--- Start ---
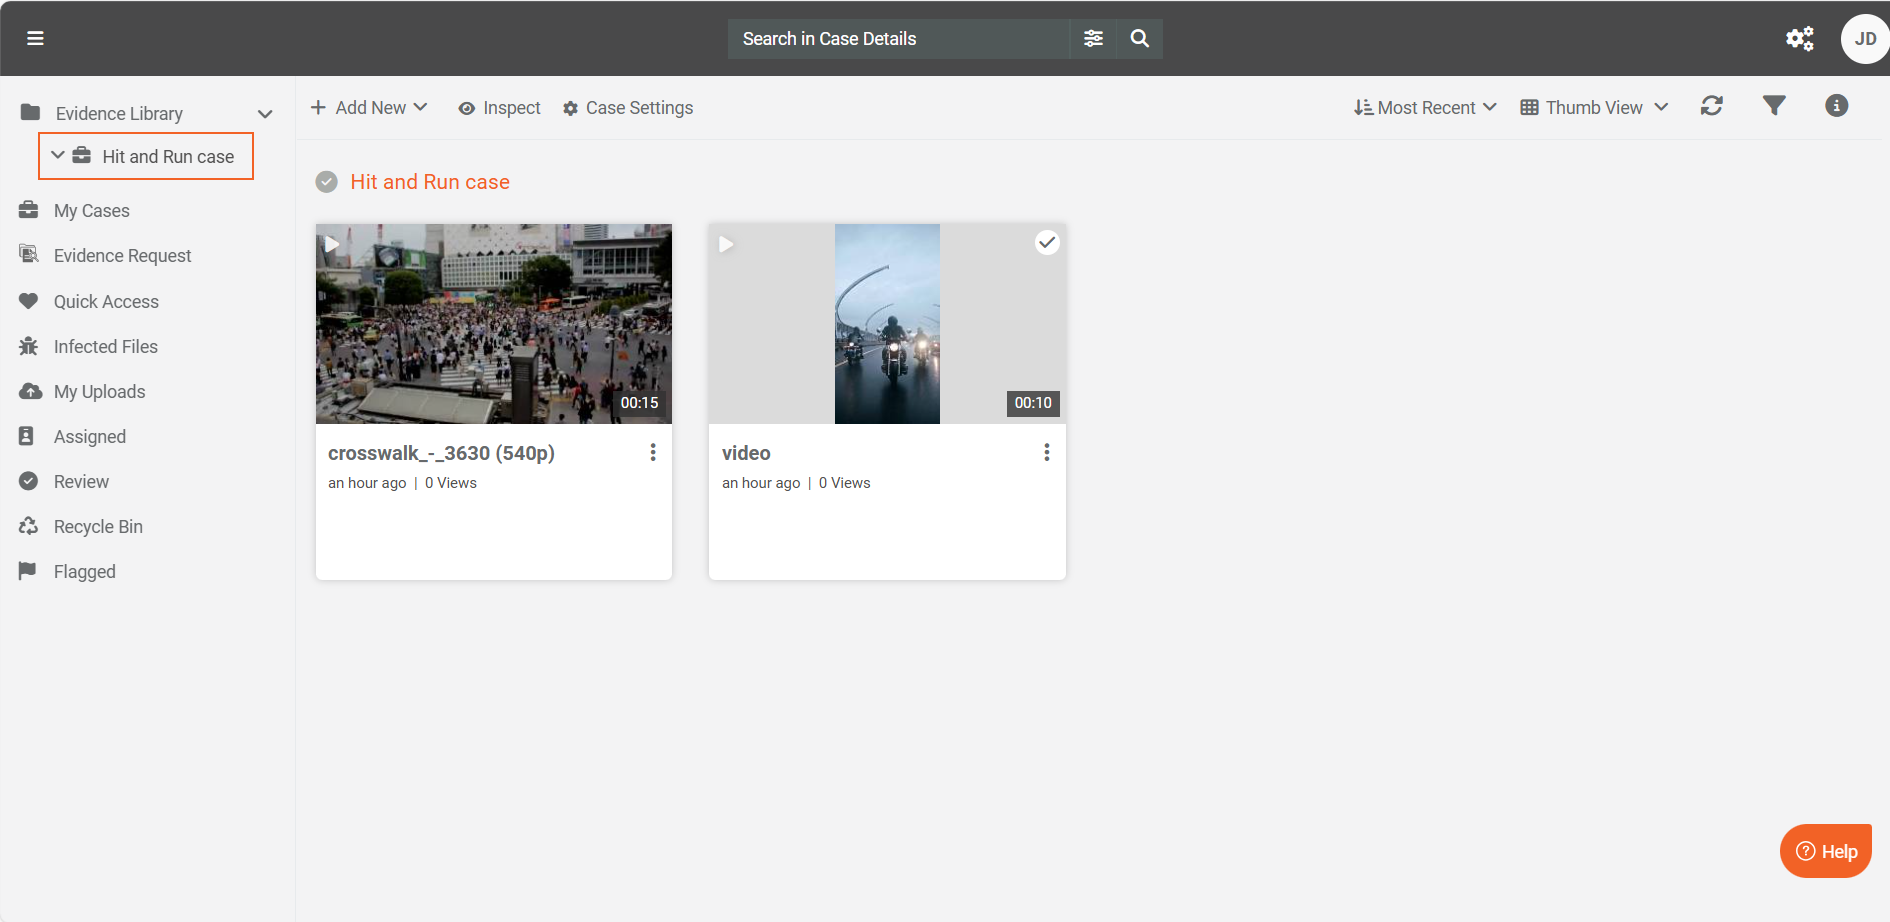The image size is (1890, 922).
Task: Uncheck the selected video thumbnail checkmark
Action: tap(1046, 243)
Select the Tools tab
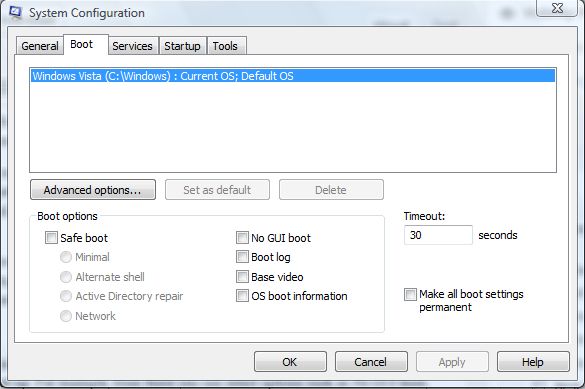585x389 pixels. pos(226,46)
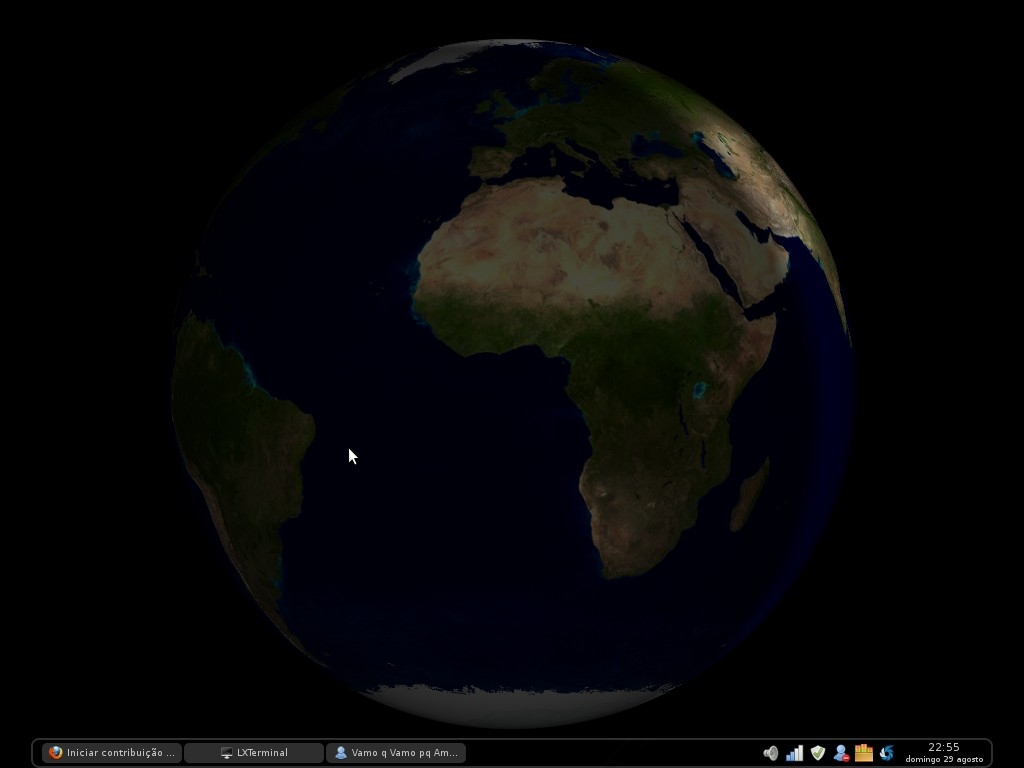Click the blue swirl tray icon
1024x768 pixels.
[x=886, y=753]
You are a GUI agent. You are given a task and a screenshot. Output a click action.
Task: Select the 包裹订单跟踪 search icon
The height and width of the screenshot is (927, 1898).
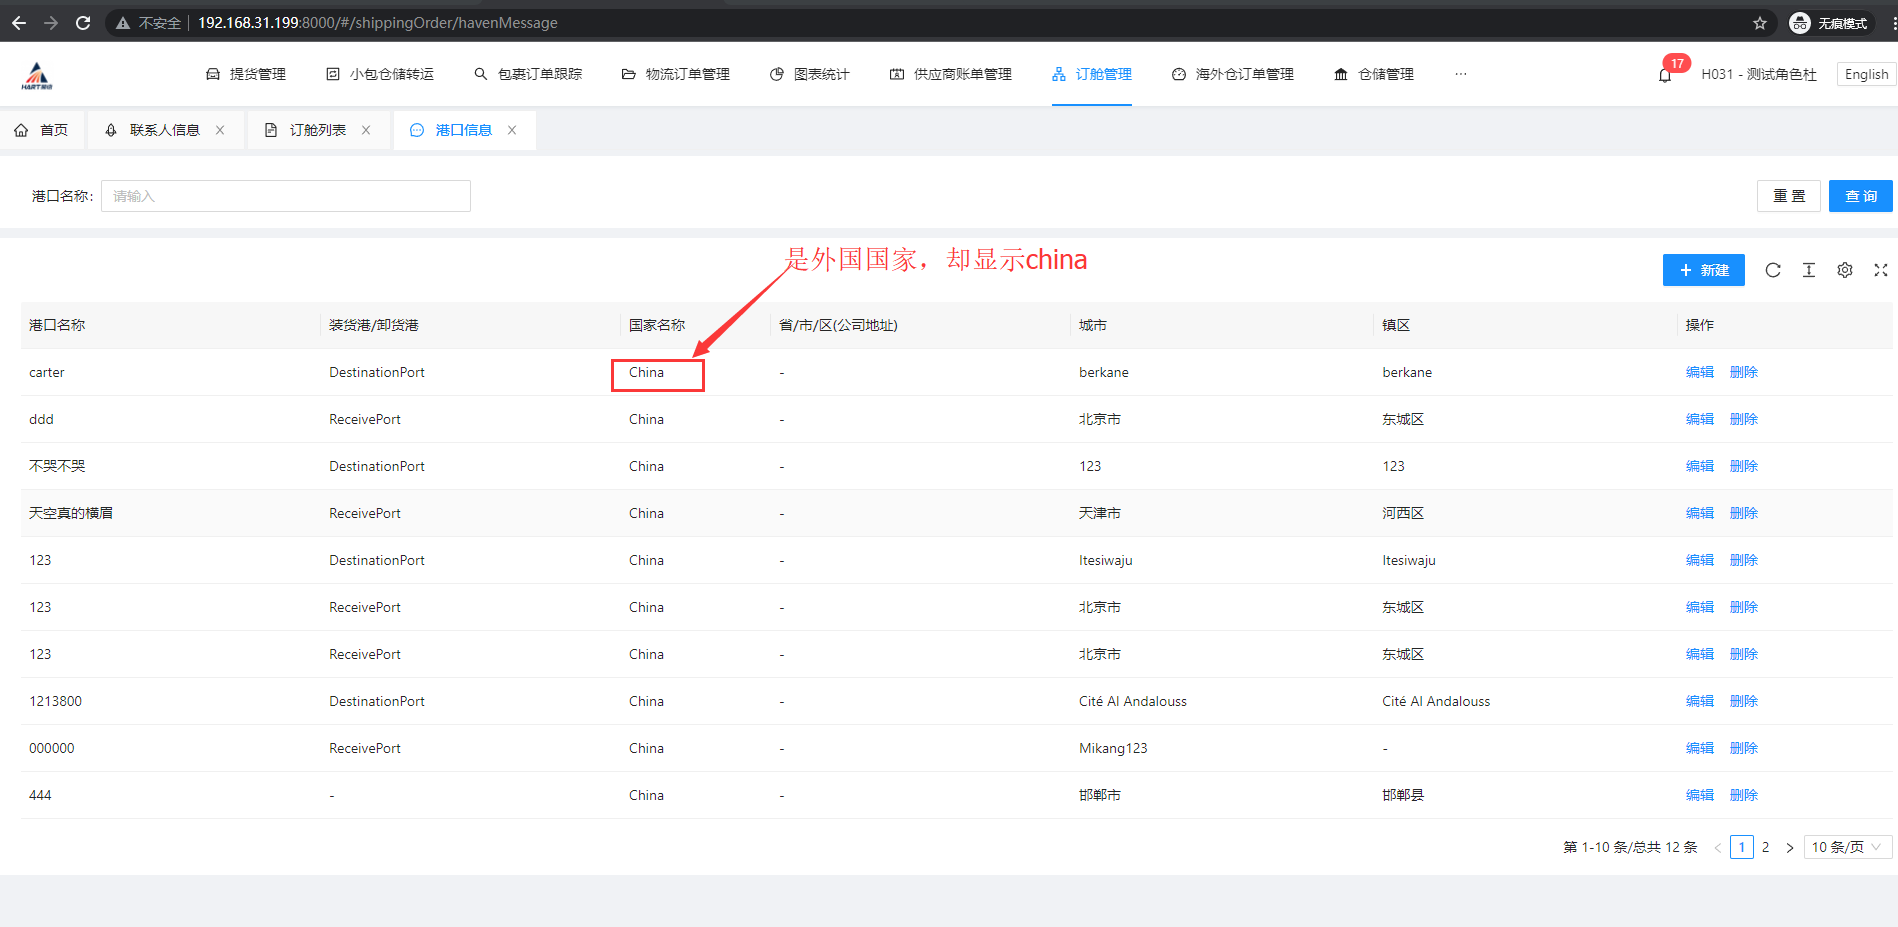click(479, 73)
--- End ---
* _DIRECTIONS FOR THIS TASK_: Copy out the listing above with every "screenshot" changed to "screen capture" and every other word left as it is. Omit the pictures from your copy.

* _TASK ANSWER_:
The image size is (1890, 922).
Task: Uncheck the selected video thumbnail checkmark
Action: tap(1046, 243)
Select the Tools tab
585x389 pixels. pos(226,46)
Click the blue swirl tray icon
1024x768 pixels.
[x=886, y=753]
You are a GUI agent. You are given a task and a screen capture. Output a click action.
Task: Select the 包裹订单跟踪 search icon
The height and width of the screen capture is (927, 1898).
click(479, 73)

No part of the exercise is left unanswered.